Wieder sage ich: uns so zwischen uns zu verbinden, dass wir in etwas in einem Willen sein werden, der ganz auf den Schöpfer ausgerichtet ist, wie auf den Hausherrn, dass wir vom Hausherrn empfangen wollen, was der Hausherr geben will. Und die erste Portion, die wir auf solche Weise vom Hausherrn empfangen werden, nicht weil wir wollen, sondern weil wir Ihm Genuss bereiten wollen – diese erste Portion wird schon Erreichung der spirituellen Welt genannt, des spirituellen Zustands. Das müssen wir jetzt tun.

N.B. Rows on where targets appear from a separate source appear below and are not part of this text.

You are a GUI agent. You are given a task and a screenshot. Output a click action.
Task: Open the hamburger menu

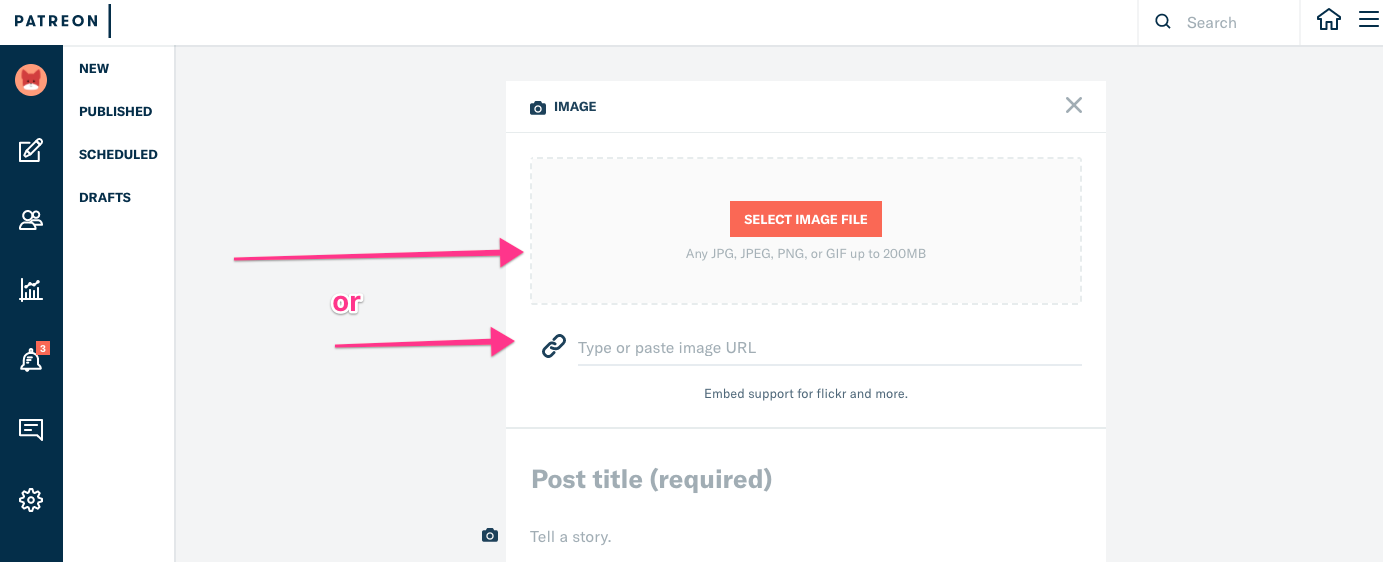coord(1368,20)
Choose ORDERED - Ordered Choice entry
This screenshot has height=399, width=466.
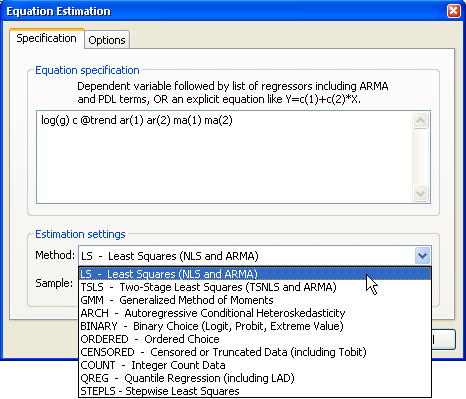click(255, 339)

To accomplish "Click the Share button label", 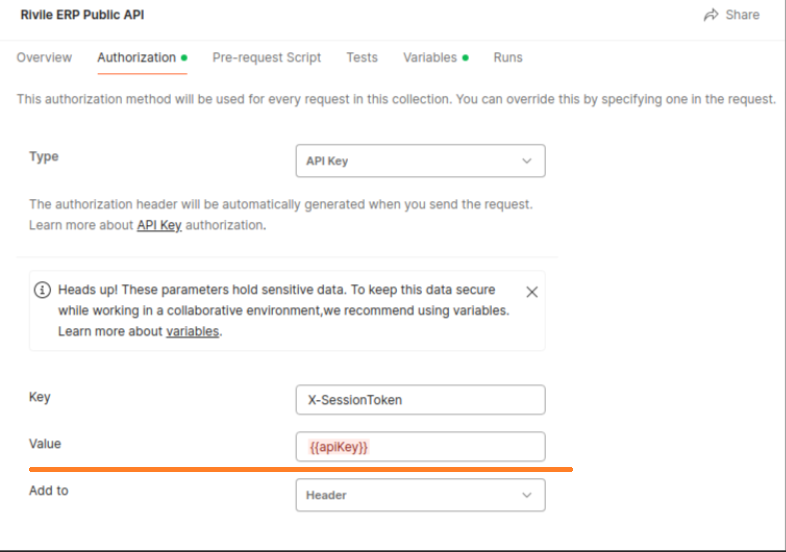I will [x=743, y=15].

Frage: Sie sagten vorher, dass man keine angenehmen Zustände braucht, sondern nützliche Zustände. Was heißt ein nützlicher Zustand im Gegensatz zu einem angenehmeren Zustand?

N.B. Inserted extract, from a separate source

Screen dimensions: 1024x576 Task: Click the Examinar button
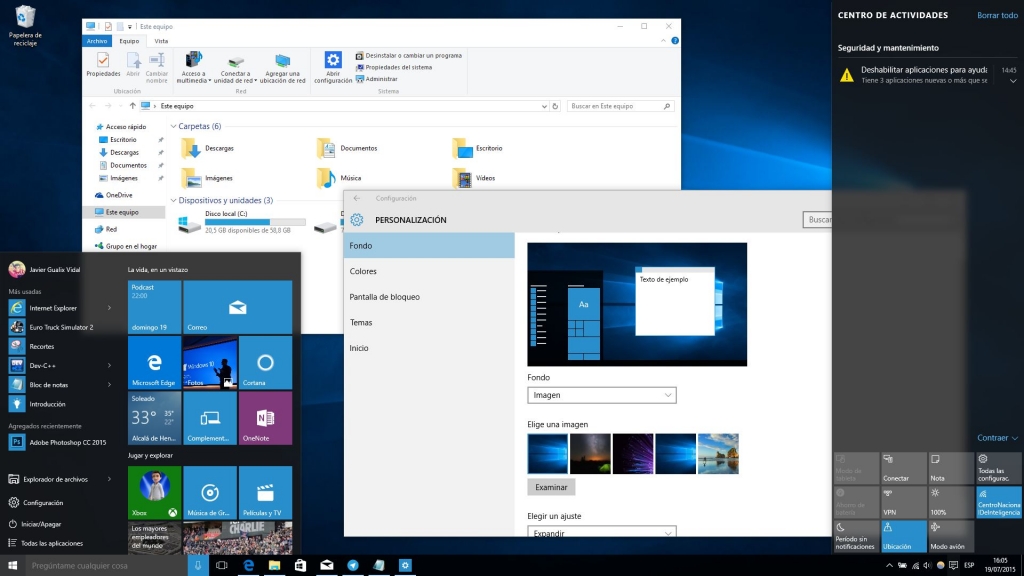(551, 487)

Ich stelle mich auf, ich bereite mich darauf vor, jeden einzelnen Zustand danach zu entschlüsseln, abzuwägen, zu beurteilen, wie sehr er mich zum Ziel voranbringt und nicht danach, wie angenehm er mir in meinen Gefühlen jetzt ist. Sicherlich gibt es eine Grenze, wie viel ich ertragen kann, wie viel mein Ego ertragen kann, wie sehr eine Verletzung in meinem Ego sein kann. Aber trotzdem müssen wir uns so sehen und auf diese Weise voranschreiten.
Frage: Was charakterisiert genau einen Abstieg und was charakterisiert genau einen Aufstieg? Ist der Abstieg überhaupt einfach nur Wille zu empfangen?

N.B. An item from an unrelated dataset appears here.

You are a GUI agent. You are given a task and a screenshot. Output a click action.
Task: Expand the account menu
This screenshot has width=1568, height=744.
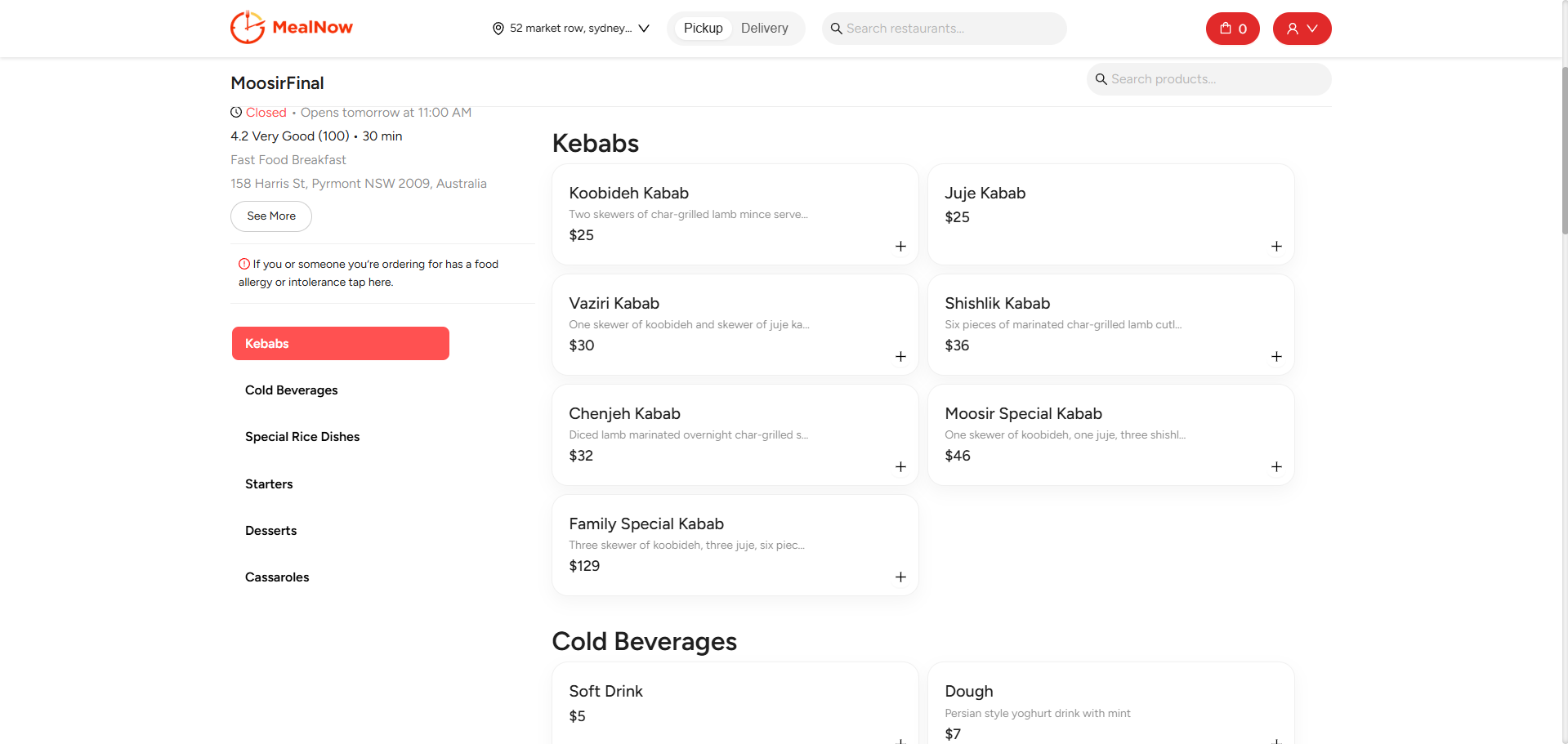click(1301, 28)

Abstieg ist, dass ich Handlungen des Gebens nicht wie vorher wertschätze. Und Aufstieg, dass ich Handlungen des Gebens mehr wertschätze als Handlungen des Empfangens, die sich mir bieten, und ich es vorziehe, in ihnen zu sein.
Frage: Wie präzisiert, kalibriert man die Kräfte zwischen uns zur spirituellen Erreichung?
Nur dadurch, wie sehr ich sie zum Zehner mit meinen Freunden hinzufügen kann, denn dann haben sie eine richtige Richtung und eine richtige Möglichkeit zu wirken und ein Ergebnis zu erreichen. Wenn ich mich außerhalb der Gruppe befinde, [ich meine nicht außerhalb der Gruppe] physisch, sondern zur ganzen Gruppe, die mehr vereint sein könnte, dann habe ich keine Chance, in irgendetwas erfolgreich zu sein. Sondern im Gegenteil, ich werde mir Schaden zufügen, wenn ich über mich selbst in einsamer Form nachdenke.
Student: Gibt es klare Zeichen für richtige Arbeit zwischen uns?
Was kann klarer sein als dass du dich innerhalb der Gruppe befindest? Sicherlich gibt es nichts. Nur in der Gruppe kannst du die Dinge klären, dich zur Gruppe beugen, dich wirklich bemühen, dich [in die Freunde] einzuschließen ohne jeglichen Verstand und Wissen – das ist deine Gelegenheit. Und wer klüger wird, seht, was Menschen sagen, die Bnei Baruch verlassen – sie verachten den Zehner. Damit beginnt alles, Verachtung des Lehrers und Verachtung der Gruppe, und dann war's das, sie gehen hinaus, fallen.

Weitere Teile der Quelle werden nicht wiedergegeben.